What we were told #3: After she lost the next 10lbs, she changed medical providers, who warned us that with the most recent weight loss, she was essentially back to “phase one”. This meant that we were to give her “no” control over plating, meal choices, or even to allow her in the kitchen during meal prep. It had been over four months since her initial hospitalization, in hindsight, no time at all; however, at the time we felt it had been forever. Hence, we felt the doctors were being over-zealous. Once again, we thought OUR daughter was an exception.

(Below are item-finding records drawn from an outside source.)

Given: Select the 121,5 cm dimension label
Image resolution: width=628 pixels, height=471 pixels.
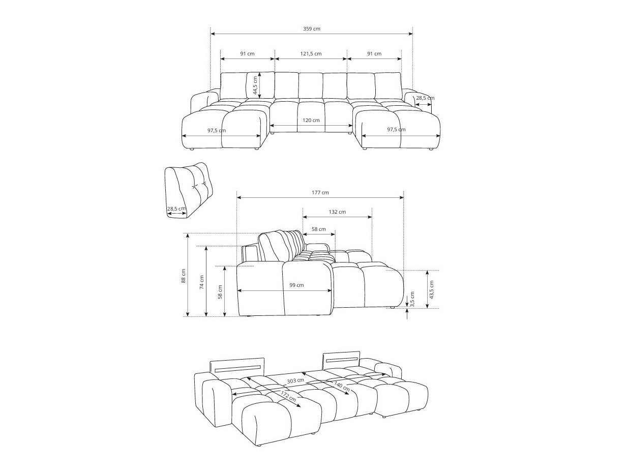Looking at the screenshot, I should click(x=310, y=53).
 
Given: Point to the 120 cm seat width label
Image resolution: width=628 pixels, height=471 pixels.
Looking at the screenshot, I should click(x=311, y=121).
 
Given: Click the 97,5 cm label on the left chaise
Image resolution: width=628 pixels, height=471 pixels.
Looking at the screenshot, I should click(x=217, y=131).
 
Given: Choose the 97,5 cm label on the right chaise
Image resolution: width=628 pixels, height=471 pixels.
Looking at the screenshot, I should click(x=396, y=130).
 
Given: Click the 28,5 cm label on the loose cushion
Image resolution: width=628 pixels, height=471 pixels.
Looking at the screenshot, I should click(x=176, y=209).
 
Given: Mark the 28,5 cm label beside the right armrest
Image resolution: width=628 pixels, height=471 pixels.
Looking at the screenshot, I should click(x=425, y=98).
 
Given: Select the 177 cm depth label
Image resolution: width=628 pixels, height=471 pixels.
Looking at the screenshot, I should click(x=320, y=193).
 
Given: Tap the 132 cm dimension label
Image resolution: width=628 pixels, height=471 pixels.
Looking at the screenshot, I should click(x=337, y=212).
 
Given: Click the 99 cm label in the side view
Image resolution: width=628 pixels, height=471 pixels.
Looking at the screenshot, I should click(x=296, y=285).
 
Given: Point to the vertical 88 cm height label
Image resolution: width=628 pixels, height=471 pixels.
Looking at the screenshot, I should click(x=184, y=276).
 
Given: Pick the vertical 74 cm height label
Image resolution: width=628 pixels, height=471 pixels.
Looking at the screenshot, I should click(x=201, y=282).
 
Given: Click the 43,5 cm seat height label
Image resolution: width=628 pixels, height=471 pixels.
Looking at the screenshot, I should click(x=432, y=289).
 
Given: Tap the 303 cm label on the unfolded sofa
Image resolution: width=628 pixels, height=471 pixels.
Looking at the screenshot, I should click(x=295, y=380).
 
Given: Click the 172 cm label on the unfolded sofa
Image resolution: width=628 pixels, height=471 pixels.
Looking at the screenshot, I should click(x=288, y=396).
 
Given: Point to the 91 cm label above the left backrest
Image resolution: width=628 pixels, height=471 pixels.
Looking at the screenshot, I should click(x=247, y=53).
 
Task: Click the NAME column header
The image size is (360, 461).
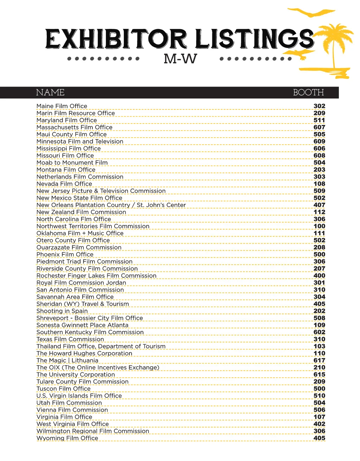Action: point(50,93)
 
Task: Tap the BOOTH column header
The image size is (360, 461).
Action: point(308,93)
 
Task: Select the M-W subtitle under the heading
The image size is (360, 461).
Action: point(180,59)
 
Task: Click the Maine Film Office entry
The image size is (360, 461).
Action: point(62,106)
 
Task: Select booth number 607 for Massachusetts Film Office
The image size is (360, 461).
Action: point(319,127)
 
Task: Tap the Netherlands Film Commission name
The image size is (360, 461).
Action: point(80,177)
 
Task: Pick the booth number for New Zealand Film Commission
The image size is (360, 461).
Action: point(319,212)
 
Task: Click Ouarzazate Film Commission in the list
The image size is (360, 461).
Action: point(79,247)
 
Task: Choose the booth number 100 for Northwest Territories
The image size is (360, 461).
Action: point(319,226)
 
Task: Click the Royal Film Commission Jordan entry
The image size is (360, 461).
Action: point(81,283)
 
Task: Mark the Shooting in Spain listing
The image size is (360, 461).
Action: point(62,311)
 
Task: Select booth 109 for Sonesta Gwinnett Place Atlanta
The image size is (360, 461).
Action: point(319,325)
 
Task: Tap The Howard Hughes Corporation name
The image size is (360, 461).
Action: point(84,353)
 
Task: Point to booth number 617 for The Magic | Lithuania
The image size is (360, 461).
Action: point(319,360)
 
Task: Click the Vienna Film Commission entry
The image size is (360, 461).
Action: point(72,410)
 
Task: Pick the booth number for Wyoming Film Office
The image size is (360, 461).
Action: point(319,438)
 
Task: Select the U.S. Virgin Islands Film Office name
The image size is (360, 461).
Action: point(79,396)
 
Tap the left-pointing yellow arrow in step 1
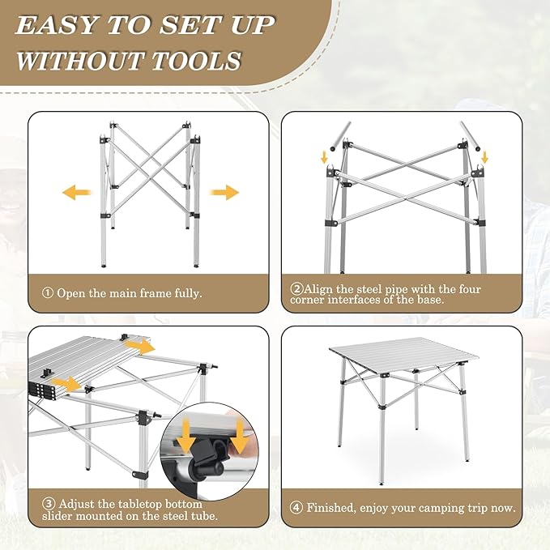(x=76, y=193)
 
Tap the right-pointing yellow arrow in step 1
(x=225, y=193)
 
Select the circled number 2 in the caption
(x=296, y=288)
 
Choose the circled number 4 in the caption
(x=296, y=509)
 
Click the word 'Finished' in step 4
(x=331, y=509)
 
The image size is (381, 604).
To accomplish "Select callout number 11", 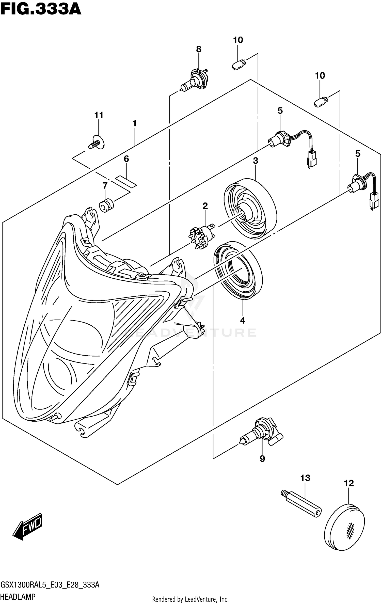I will point(99,115).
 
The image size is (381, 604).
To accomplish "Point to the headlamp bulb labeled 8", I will point(194,79).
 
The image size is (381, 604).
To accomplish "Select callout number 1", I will point(134,123).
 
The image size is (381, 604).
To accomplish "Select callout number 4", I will point(243,321).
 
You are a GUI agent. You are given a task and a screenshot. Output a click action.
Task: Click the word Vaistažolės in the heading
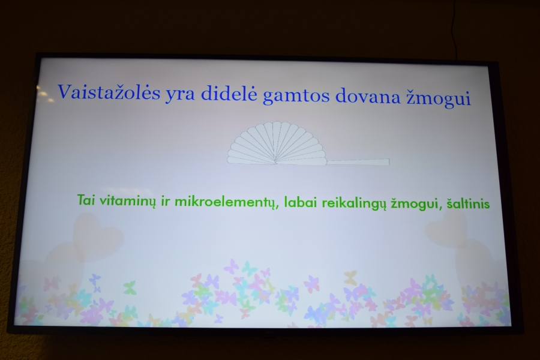(109, 92)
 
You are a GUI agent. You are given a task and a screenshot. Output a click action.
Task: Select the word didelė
(229, 94)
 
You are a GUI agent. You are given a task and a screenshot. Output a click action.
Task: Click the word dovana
(367, 96)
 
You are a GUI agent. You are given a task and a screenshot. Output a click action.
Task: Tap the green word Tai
(86, 200)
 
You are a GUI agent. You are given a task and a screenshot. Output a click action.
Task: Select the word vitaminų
(128, 202)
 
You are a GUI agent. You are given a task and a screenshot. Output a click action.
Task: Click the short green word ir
(166, 201)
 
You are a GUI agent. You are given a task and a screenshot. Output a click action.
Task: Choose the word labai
(300, 202)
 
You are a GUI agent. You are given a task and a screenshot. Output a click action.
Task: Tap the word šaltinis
(468, 203)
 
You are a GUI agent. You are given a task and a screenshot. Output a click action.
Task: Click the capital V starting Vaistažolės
(65, 91)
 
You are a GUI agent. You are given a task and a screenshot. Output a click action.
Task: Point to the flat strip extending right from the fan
(358, 162)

What we learned: As we learned once again, our child was NOT the exception. We didn’t do what they told us to do when we should have. We allowed her to choose (or essentially deny) every food we gave her. And as such, she began to eat less and less. Within a month and a half, she had lost so much weight and was so malnourished, that she began having such severe panic attacks that she would become catatonic at almost every meal time. The hospital I once dreaded was one I now begged to admit her again. However, the only place they would now admit her to was the adolescent psych ward.
What we were told #4: They told us, repeatedly, that our child’s actions and the things she would say were NOT hers. That her malnourished brain was essentially hijacked by a terrorist called ED, and was completely controlled by it. However, OUR daughter had never said a disrespectful word to us, or had ever lied. We never actually believed that she could.
What we learned: As she became more and more consumed with the illness, and lost more and more weight, she lost more and more of herself. She would scream at me, yelling at me that I was ruining her life, and that she hated me. There were times that I was almost afraid of her. It continued for months and months. As hard as it was to see and hear these things, it was imperative to remember that it WAS NOT her. I didn’t always remember, and it always hurt. But in order to survive this journey, it is something every parent of a child with an eating disorder must always keep in mind.
One time I weighed her and knew something didn’t seem right. I weighed her again, and realized she had put batteries in her clothes. She was hysterical, and promised it would never happen again, yet it continued to happen over and over again.
In addition, as she got sicker and sicker, she was restricted from almost all activity. She began to ask to go to the store with her dad and her grandma, both of whom she still enjoyed spending time with. When I joined them on one of these outings, I watched as she took off, speed-walking through the aisles, using her aforementioned Apple Watch to count her steps. Later, I would find out she knew exactly how many laps around Safeway, Costco, and Home Depot would equal a mile.
We learned the hard way that almost everything she did, and everything she said was led by her eating disorder. We had to ignore the hurtful things she said to us. And as hard as it was, believe in our hearts that anything and everything she told us was a lie.
Most important lesson of all: Eating disorders are mental illnesses that damage your child’s brain, heart and all their major organs. They are not caused by parents, and the ONLY medication to treat them is FOOD. You must feed them fat, carbs, and lots of calories; rinse and repeat. It will be hard. It will be gruesome. And it will seem impossible at times. However, if you remember that YOUR child is not an exception to what you are told, your path can be much easier.